> _Quelldokument_:
★ ★ ★ ★

Artikel: Die amerikanische Venture-Capital-Szene der 80er Jahre

In diesem Artikel blickt der Autor Eduard Heilmayr über den großen Teich in die USA und stellt heraus welche maßgeblichen Unterschiede bereits in den frühen 80er Jahren im Vergleich zur BRD im Bezug auf die Bereitstellung von Risikokapital herrschten. Mit diesem Artikel wächst das Verständnis wie die heutige Finanzierungskultur (Stichwort „Start-Up“, „Venture-Capital“) in den USA entstand.

Die USA scheinen in Bezug auf die Technologiefinanzierung der Bundesrepublik Deutschland vieles voraus zu haben. Nicht nur das große Angebot an Risikokapital und die Existenz von über 600 Venture-Capital-Gesellschaften sind wesentliche Vorteile, auch Mentalitätsunterschiede erleichtern Unternehmer und Kapitalgeber die Finanzierungsgeschäfte. »Das Venture- Capital-Geschäft in den USA im Vergleich zu Deutschland« — ein Teilthema, das beim M&T-Forum »Technologiefinanzierung« ausführlich besprochen wurde.

Vorneweg möchte ich nicht den Eindruck erwecken, das ‚Land der unbegrenzten Möglichkeiten‘ als Schulbeispiel hinzustellen. Aber gerade wenn es um Finanzierung im mittelständischen Bereich geht, können wir von den Amerikanern einiges lernen.« Volker Dolch, der diese Aussage im Forumsgespräch prägte, handelte kürzlich getreu dieser Überzeugung. Seine US-Tochtergesellschaft, 1979 gegründet, wird zum 31.12.82 die Geschäftsanteile der deutschen Dolch GmbH in Dietzenbach übernehmen. Ein wesentlicher Grund dafür ist, so Dolch, dass » damit verbundene Umwandlung meiner Firma in eine Aktiengesellschaft ein einfacher Weg ist, sich zu refinanzieren, ohne dabei die Kontrolle über das Unternehmen zu verlieren«.

Was unterscheidet nun den amerikanischen vom deutschen Finanzierungsmarkt — eine Frage, die ausführlich im Round-Table-Gespräch diskutiert wurde. Zunächst einige Fakten: Über sechs Milliarden Dollar investierten sogenannte Venture-Capital-Organisationen in den USA bisher in mittelständische Unternehmen. Den größten Anteil mit mehr als 50 Prozent erhielten dabei Elektronikfirmen. Das von den Venture-Capitalists zur Verfügung gestellte Beteiligungskapital verfünffachte sich nahezu von 250 Millionen Dollar im Jahre 1975 auf 1,2 Milliarden Dollar 1981. Im ersten Halbjahr 1982 wurden bereits über 700 Millionen Dollar verteilt. Bemerkenswert ist die Zusammensetzung der Venture-  Capital-Szene: Ungefähr 50 Prozent stammen von unabhängigen Kapitalgebern, die in etwa 120 Organisationen zusammengeschlossen sind. Sie sind meist Mitglieder der sogenannten National Venture Capital Association. Ein Anteil von zirka 25 Prozent entfällt auf mehr als 500 unter staatlicher Aufsicht operierender Small Business Investment Companies mit ihrer Dachorganisation NASBIC (National Association of Small Business Investment Companies). Der Rest von 25 Prozent verteilt sich auf Banken und Versicherungen. Die Aktivitäten ausländischer Investoren an diesem Gesamt- US-Geldmarkt werden für 1982 mit 15 Prozent beziffert. Nicht nur das Beteiligungskapital der Venture-Capital-Organisationen erreichte eine bemerkenswerte Höhe, auch die öffentlichen Mittel für kleine und mittelständische Unternehmen stiegen in den USA. Erhielten 1975 nur vier Firmen 16 Millionen Dollar aus der öffentlichen Hand, so erhöhte sich 1981 die Anzahl der Firmen auf 390 und das vergebene Kapital auf ungefähr 2,7 Milliarden Dollar.

★ ★ ★ ★

> _Aufgeführte Zeilen_:
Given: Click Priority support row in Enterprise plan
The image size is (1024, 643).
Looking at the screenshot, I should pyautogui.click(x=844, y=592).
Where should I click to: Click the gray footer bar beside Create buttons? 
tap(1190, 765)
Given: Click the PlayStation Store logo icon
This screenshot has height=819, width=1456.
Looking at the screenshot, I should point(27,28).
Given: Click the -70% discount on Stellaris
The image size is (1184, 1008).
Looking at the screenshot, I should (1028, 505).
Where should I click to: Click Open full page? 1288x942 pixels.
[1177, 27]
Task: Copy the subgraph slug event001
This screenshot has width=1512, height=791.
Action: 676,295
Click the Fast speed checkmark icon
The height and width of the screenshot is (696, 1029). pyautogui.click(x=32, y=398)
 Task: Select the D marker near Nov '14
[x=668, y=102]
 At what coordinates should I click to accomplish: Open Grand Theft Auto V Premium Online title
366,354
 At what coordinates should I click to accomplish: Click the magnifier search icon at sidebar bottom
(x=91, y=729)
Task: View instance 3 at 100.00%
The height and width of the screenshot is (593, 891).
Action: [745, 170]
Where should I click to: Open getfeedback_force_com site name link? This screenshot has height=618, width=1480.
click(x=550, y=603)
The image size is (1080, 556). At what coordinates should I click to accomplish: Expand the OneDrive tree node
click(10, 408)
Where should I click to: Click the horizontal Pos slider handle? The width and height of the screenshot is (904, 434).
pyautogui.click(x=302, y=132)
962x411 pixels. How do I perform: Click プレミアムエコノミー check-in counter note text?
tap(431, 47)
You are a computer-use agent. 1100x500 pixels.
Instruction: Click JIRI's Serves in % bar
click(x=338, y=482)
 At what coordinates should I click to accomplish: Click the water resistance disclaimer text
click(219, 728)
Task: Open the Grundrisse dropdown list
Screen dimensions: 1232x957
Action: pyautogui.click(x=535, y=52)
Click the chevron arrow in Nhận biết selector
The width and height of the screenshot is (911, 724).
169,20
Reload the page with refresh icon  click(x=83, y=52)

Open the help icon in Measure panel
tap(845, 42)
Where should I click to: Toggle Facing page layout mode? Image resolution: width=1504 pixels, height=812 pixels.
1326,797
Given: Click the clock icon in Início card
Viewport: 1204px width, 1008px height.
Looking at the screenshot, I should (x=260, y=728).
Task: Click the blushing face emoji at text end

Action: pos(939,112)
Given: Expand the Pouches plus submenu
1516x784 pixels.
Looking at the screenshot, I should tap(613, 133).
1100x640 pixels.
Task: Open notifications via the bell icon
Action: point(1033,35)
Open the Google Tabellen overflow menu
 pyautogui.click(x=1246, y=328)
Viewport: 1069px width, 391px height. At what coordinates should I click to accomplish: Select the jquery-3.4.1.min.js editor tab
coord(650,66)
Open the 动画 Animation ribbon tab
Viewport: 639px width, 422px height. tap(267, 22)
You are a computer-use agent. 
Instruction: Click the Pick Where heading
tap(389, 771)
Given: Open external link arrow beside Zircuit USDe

★ ★ ★ ★

> _Aufgabe im Detail_: Schreiben Sie aus dem Artikel über die amerikanische Venture-Capital-Szene den Abschnitt ab, der bei den Worten „In diesem Artikel blickt“ beginnt und nach „den USA entstand.“ endet.

> _Lösung der Aufgabe_:
In diesem Artikel blickt der Autor Eduard Heilmayr über den großen Teich in die USA und stellt heraus welche maßgeblichen Unterschiede bereits in den frühen 80er Jahren im Vergleich zur BRD im Bezug auf die Bereitstellung von Risikokapital herrschten. Mit diesem Artikel wächst das Verständnis wie die heutige Finanzierungskultur (Stichwort „Start-Up“, „Venture-Capital“) in den USA entstand.